By Lisa Scott | Western Heritage Event Center
The 73rd annual Red Ryder Roundup Rodeo committee and the board of the Western Heritage Event Center honored Jess Ketchum with the 2023 Red Ryder Award for his great love for rodeos, his outstanding contribution to the western culture of this community, for his service and his friendship.
The board of the Western Heritage Event Center acknowledges individuals who have upheld ideals that align with the board’s mission statement to provide a venue for education and training for youth and equestrian events, and preserve the history and traditions of the American West.
Ketchum was introduced to horses when his family moved to Pagosa Springs when he was 8. He did ranch work to make money and buy his own horse, Libby, when he was 10. Moving cattle, packing during hunting seasons, fence and irrigation work, on all the well-known family ranches in Archuleta County, is how Ketchum made his own money to continue to buy his own horses, feed and tack. It also enabled him to buy a 1984 GMC standard shift three-quarter-ton pickup truck when he was 16.

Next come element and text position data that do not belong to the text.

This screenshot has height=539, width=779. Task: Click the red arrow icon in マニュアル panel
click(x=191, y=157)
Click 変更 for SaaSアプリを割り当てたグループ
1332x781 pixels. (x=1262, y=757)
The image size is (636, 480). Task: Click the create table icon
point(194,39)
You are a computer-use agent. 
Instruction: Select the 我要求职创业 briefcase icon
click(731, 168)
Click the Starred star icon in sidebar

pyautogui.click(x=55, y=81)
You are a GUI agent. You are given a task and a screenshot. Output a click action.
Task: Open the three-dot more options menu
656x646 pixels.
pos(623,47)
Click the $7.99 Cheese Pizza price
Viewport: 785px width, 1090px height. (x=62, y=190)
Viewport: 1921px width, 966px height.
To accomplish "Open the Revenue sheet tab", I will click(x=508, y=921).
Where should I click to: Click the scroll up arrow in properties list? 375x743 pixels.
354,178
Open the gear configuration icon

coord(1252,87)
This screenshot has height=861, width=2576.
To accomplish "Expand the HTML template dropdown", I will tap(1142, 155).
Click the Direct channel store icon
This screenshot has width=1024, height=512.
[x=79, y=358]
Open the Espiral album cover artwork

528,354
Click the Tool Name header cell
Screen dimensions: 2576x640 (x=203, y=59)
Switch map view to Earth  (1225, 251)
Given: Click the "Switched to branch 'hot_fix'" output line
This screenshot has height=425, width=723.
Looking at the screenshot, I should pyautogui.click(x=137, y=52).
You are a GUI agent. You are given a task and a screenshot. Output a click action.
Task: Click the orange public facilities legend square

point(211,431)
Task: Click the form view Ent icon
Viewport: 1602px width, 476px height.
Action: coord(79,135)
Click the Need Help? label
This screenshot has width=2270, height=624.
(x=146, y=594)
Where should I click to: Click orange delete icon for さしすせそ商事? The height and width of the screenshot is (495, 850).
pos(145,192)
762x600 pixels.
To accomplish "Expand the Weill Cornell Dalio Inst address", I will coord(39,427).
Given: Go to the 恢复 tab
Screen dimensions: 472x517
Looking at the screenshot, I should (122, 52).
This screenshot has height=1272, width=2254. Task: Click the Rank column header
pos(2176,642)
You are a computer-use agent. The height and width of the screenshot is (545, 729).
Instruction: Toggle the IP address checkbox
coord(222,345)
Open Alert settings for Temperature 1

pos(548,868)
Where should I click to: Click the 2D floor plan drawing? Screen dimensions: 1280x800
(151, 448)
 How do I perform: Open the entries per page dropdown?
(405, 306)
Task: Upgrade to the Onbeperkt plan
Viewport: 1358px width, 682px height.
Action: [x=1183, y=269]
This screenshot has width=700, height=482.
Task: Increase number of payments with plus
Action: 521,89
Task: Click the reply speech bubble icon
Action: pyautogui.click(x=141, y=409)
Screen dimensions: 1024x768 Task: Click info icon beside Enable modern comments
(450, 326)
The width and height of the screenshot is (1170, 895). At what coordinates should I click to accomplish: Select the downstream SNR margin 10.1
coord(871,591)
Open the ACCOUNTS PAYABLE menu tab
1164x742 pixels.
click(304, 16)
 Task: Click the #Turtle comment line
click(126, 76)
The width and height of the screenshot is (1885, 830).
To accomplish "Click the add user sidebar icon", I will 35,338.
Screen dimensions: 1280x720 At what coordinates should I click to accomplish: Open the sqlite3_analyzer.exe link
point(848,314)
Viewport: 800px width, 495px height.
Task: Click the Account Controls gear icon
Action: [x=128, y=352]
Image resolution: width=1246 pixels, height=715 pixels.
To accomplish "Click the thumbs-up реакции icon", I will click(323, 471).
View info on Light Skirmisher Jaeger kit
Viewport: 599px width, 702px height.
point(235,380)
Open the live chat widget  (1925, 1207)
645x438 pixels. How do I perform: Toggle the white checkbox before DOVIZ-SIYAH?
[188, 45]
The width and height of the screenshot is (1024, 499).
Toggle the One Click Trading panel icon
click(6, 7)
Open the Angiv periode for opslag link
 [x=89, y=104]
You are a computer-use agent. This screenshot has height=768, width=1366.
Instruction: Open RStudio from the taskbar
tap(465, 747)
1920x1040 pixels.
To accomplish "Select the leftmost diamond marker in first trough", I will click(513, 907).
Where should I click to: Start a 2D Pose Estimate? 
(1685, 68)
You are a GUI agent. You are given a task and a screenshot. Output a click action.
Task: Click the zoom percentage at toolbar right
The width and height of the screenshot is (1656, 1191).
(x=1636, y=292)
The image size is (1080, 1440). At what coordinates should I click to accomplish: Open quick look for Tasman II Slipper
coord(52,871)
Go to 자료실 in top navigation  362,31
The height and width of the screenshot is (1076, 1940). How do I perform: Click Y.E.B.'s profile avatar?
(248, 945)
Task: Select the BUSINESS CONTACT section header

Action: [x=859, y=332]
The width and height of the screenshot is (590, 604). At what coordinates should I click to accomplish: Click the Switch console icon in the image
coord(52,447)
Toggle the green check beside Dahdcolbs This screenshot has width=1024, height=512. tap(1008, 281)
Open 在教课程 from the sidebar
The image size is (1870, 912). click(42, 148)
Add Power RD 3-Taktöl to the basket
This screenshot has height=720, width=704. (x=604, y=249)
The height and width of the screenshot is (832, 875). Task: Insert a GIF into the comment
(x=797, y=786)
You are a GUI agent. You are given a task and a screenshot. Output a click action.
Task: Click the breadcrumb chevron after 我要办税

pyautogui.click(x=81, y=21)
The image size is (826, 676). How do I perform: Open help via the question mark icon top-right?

Then, he began driving to team roping competitions on weekends, with friends in tow, and practiced and competed in the hometown Western Heritage Arena.
A graduate of Fort Lewis College, he continued with ranch and cattle work, moved into electrician and construction work, and now owns and operates a residential and commercial appraisal business — and he still runs cattle today. He is married to Casey and they have three outstanding children, Kylie, Duke and Jeb.
Ketchum served on the Western Heritage Event Center Board of Directors from 2009-2019 and served in many officer positions, including president. His hands-on approach to the work that needed to be done in the arena and grounds set an example for all to follow. He organized and managed the Red Ryder Rodeos and many other rodeo events that were instrumental to the success the organization has experienced. The initial processes of developing the Hughes Pavilion was led by Ketchum and he continued as the lead for two years after his departure from the board.
Western heritage is important to Ketchum because “we need to preserve the traditions of the past and keep them alive. It is an important part of agriculture and our American history.”